Extract to read:
Icons in the darkness

A few weeks ago, I had some of the most intense dreams that I’ve ever known. I don’t usually dream much, but for some reason this week was different. I learned recently that we dream something like six or seven times a night, and that each dream is a more developed repetition of the one preceding it. During this week I was remembering the full sequences, and although they made no sense, I wondered why our brains do this. It’s like something in our unconscious is trying to unravel itself, and so we enter a world of wild metaphors to try and make sense of what is happening in our lives. Like so much, it’s a process of moving from chaos into order.
There’s been a fair bit of change in my life recently, so this has been a necessary process. I’ve just moved to Llanberis after a decade in Sheffield, which I’m both excited and nervous about. Previous to the move, Tess and I spent seven months living in the van and climbing constantly, which was a brilliant time, but left me feeling a bit burned out. And now, just as I’m getting settled, it’s time to go to India for six weeks, on my first Himalayan expedition.
I can’t say too much about the trip for now, but I’m going with Pete (obviously), and Uisdean Hawthorn (pride of the highlands). It’s all pretty much sorted, but the planning got quite stressful for a bit, so I think the dreams were a way of processing this. When I return from expeditions I usually spend a lot of time writing, to try and rationalise and explain my experience, but a lot of the most difficult emotions occur before we set off. Expedition climbing is so expensive, and Alpinism requires a certain acceptance of risk, such that I invariably go through a tough process of questioning my motivations beforehand.
This is becoming a bit easier. Recently, I’ve become very interested in the idea that we are each enacting in our lives the archetype of a hero, by which I mean we are constantly faced with problems that we must overcome, in order to claim the benefit of moving into a position of greater security. We must slay the dragon and claim the gold, we must move from the constant threat of chaos into the eternal promise of order. I actually think that actively participating in this narrative is a crucial part of the human experience, and that we are lost without it. A huge part of Alpinism can be put down to the desire for this narrative; we choose to enter a place of unknowns, in order to find a better version of ourselves.
I think the week of crazy dreams I had was my subconscious grappling with these ideas. Rather than try to explain them, I thought I’d share a short bit of writing, which is itself rather dreamlike. It’s about the terror we feel in the face of the unknown, and especially in the face of nature’s capacity to destroy. It’s about the error we make in trying to control that fear by persuading ourselves that we know why things happen, and the way in which we have a tendency to apply a predatory nature to people we do not understand. It’s about the value of entering a place where we know nothing, and that in doing so we can be renewed.

Material provided:
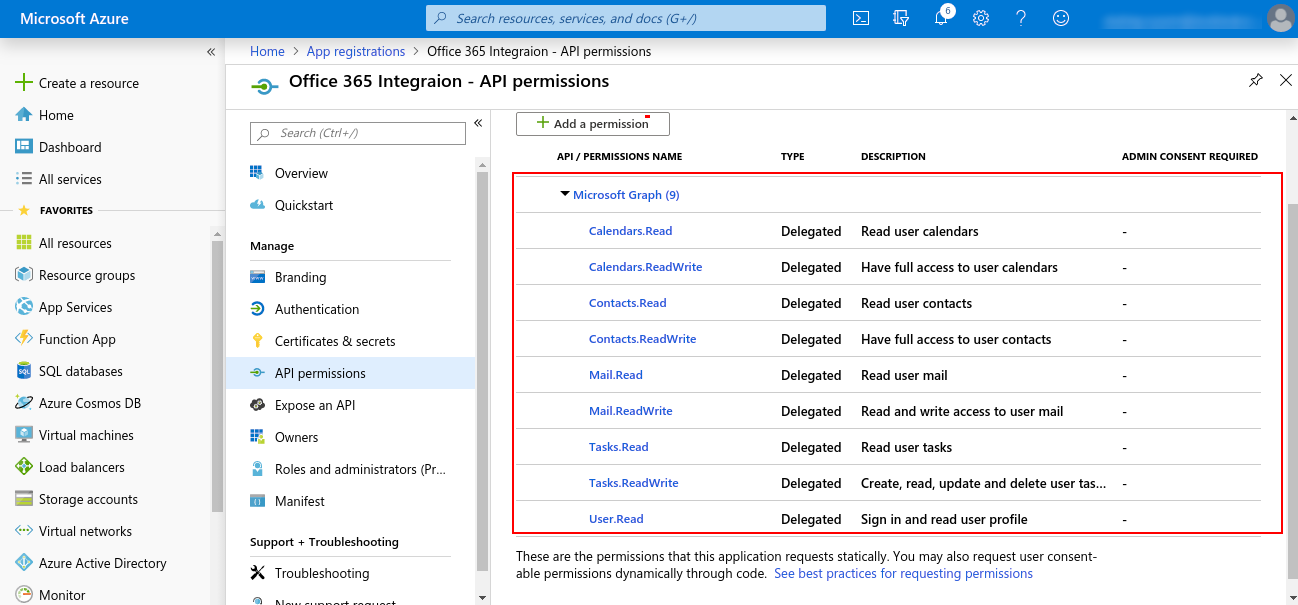Pin the blade using pin icon
The image size is (1298, 605).
pyautogui.click(x=1256, y=81)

Required task: Reproduce the passage of the essay on dreams and expeditions between "This is becoming" and "version of ourselves.", inclusive, swapping "dragon" for "serpent".

Written solution:
This is becoming a bit easier. Recently, I’ve become very interested in the idea that we are each enacting in our lives the archetype of a hero, by which I mean we are constantly faced with problems that we must overcome, in order to claim the benefit of moving into a position of greater security. We must slay the serpent and claim the gold, we must move from the constant threat of chaos into the eternal promise of order. I actually think that actively participating in this narrative is a crucial part of the human experience, and that we are lost without it. A huge part of Alpinism can be put down to the desire for this narrative; we choose to enter a place of unknowns, in order to find a better version of ourselves.